Gratitude, when ritualized, becomes more than a feeling. It becomes a shared act of remembering, and an invitation to live with humility, connection, and care.

 

This article is inspired by Bahati’s upcoming book, Gratitude: Cultivating Resilience and Well-being Through Mindful Appreciation , a cross-cultural exploration of how gratitude rituals help us heal, connect, and thrive.

 

References

Emmons, R. A. (2007). Thanks! How the new science of gratitude can make you happier. Houghton Mifflin.

Emmons, R. A., & McCullough, M. E. (2003). Counting blessings versus burdens: An experimental investigation of gratitude and subjective well-being. Journal of Personality and Social Psychology, 84(2), 377–389. https://doi.org/10.1037/0022-3514.84.2.377

Kini, P., Wong, J., McInnis, M., Gabana, N., & Brown, J. W. (2016).
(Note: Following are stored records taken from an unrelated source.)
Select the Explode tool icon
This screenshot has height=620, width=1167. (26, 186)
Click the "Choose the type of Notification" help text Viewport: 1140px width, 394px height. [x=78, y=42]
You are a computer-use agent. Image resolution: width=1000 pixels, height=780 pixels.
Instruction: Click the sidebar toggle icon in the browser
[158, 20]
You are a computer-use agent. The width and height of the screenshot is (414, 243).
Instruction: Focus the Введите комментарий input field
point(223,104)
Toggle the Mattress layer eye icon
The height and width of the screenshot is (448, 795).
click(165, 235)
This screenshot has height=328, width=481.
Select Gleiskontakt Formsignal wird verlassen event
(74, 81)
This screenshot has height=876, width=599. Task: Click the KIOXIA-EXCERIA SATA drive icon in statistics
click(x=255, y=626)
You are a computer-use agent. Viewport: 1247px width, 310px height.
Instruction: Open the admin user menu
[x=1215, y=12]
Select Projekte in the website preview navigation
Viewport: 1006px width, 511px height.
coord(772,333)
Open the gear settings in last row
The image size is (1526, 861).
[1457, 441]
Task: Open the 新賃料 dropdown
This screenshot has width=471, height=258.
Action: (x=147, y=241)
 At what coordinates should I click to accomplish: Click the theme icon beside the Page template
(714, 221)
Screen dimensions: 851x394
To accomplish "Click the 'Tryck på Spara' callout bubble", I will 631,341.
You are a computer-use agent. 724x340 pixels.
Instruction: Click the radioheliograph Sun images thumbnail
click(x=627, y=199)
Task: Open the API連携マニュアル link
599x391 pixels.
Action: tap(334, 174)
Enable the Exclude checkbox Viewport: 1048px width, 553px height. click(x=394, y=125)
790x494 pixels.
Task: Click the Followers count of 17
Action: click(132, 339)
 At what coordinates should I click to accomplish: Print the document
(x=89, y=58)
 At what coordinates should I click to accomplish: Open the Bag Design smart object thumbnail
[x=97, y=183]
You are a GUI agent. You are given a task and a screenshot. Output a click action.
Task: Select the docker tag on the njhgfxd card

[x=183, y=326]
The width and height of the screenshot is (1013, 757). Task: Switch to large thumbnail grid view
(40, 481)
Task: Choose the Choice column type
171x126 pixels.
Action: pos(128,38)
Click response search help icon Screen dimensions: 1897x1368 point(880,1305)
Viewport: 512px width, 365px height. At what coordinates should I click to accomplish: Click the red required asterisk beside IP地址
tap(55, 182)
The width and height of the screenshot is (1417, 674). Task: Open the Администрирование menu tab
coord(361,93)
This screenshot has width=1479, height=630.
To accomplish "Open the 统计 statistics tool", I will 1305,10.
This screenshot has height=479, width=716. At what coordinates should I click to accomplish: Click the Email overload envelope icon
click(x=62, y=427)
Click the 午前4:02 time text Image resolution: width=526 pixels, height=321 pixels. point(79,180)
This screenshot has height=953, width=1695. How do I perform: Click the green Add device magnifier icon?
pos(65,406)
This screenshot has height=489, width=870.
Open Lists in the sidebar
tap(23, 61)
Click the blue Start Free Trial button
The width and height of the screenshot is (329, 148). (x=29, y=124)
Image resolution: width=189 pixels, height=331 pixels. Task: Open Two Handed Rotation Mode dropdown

The effects of gratitude expression on neural activity. NeuroImage, 128, 1–10. https://doi.org/10.1016/j.neuroimage.2015.12.040

Seligman, M. E. P., Steen, T. A., Park, N., & Peterson, C. (2005). Positive psychology progress: Empirical validation of interventions. American Psychologist, 60(5), 410–421. https://doi.org/10.1037/0003-066X.60.5.410

Tedeschi, R. G., & Calhoun, L. G. (2004). Posttraumatic growth: Conceptual foundations and empirical evidence. Psychological Inquiry, 15(1), 1–18. https://doi.org/10.1207/s15327965pli1501_01

Wood, A. M., Froh, J. J., & Geraghty, A. W. (2010). Gratitude and well-being: A review and theoretical integration. Clinical Psychology Review, 30(7), 890–905. https://doi.org/10.1016/j.cpr.2010.03.005

Zahn, R., Garrido, G., Moll, J., & Grafman, J. (2009). Individual differences in interpersonal guilt: A structural MRI study. Neuropsychologia, 47(10), 2125–2131. https://doi.org/10.1016/j.neuropsychologia.2009.04.009

 

Cultural and Organizational Sources

Thekwini Municipality Department of Cultural Affairs. (2024). Zulu royal festivals and traditional heritage. Durban: eThekwini Municipality.

Ghana Tourism Authority. (2024). Homowo Festival: A celebration of survival and harvest. Retrieved from https://visitghana.com

Horn Heritage Journal. (2023). Dankira: Celebrating rain and renewal in Somali communities, 9(1), 22–27.

Japan Society for Social Psychology. (2024). Giri and contemporary moral obligation in Japanese society. Tokyo: JSSP.

Kenya National Archives. (2024). Oral histories on Kikuyu sacred tree rituals. Nairobi: Kenya National Archives.